Led by bagpipers in green kilts, the parade kicked off just after 10 a.m. and snaked through the streets with more than 300 floats, marching bands, military units marching in formation, and dignitaries in convertibles decorated with shamrocks.
Thirsty customers began lining up at downtown bars not long after sunrise, while more than 1,000 worshippers packed the pews of the Cathedral of St. John the Baptist for the traditional St. Patrick’s Day Mass that precedes the parade.
Bev Kehayes of Greensboro, N.C., joined friends at Lafayette Square near the start of the parade route. She made special hats festooned with green feathers and flowers just for the occasion.
“It’s good clean fun. Heaven forbid there’s a little alcohol involved,” said Kehayes, who says she’s missed only three St. Patrick’s celebrations in Savannah in the past 29 years.
Started in 1824 by early Irish immigrants to Georgia, the parade has ballooned into a sprawling street party that makes for Savannah’s most profitable tourism event. Hotels across the city are jam-packed, and bars and restaurants count on the celebration to fill their cash registers with green.
The parade also has deep religious roots for Savannah families of Irish descent.
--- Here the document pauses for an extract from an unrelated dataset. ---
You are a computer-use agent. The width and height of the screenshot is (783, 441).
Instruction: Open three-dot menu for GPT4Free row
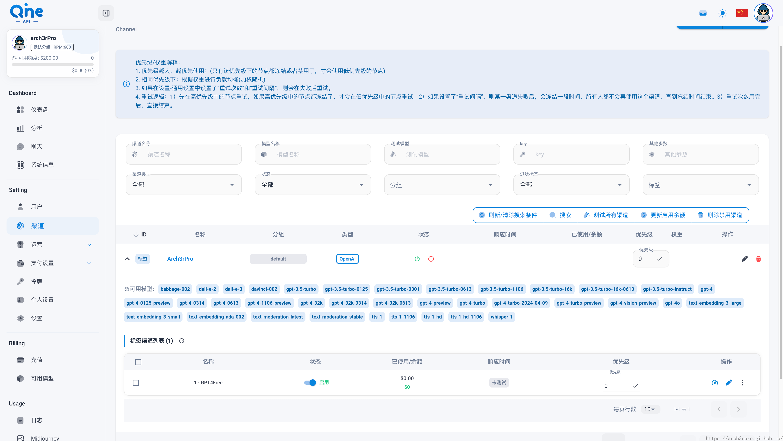pyautogui.click(x=743, y=383)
The parade’s grand marshal, third-generation Savannahian Jimmy Ray, paused in front of the cathedral near the start of the procession to receive the traditional blessing from Bishop Gregory J. Hartmayer, the leader of the Roman Catholic Diocese of Savannah.
“This is a great honor,” Ray said as he knelt to receive his blessing in front of the towering, Gothic church.
Of course, St. Patrick’s Day officially falls on March 17, which is Sunday. But Savannah and other cities with big celebrations such as New York and Chicago held their parades Saturday.
That’s also a longstanding Savannah tradition. Local Catholic church leaders have discouraged Sunday parades and the revelry they attract. The arrangement is preferred by bar owners as well, who by state law can’t open on Sunday if most of their revenues come from booze rather than food.
Kehayes and her friend Sara Farnsworth joined more than 200 people, a mixture of local families and visitors, who camp out every year in Lafayette Square. It was only Farnsworth’s second time in Savannah for the parade.
“It’s chaotic and fun,” she said. “It’s amazing how much people get into the spirit of things and the wonderful green clothes.”
Few were in the spirit more than Kehayes. She brought four boxes containing more than 700 strands of green beads to pass out during the parade. Never mind the metal barricades police erect trying to keep the crowd from mingling too much with the actual parade.
“To bead is a verb, and I bead people who have good attitudes and are smiling, or I may give them to a line of military guys,” Kehayes said. “I consider this an audience participation parade, even though the police don’t always think of it that way.”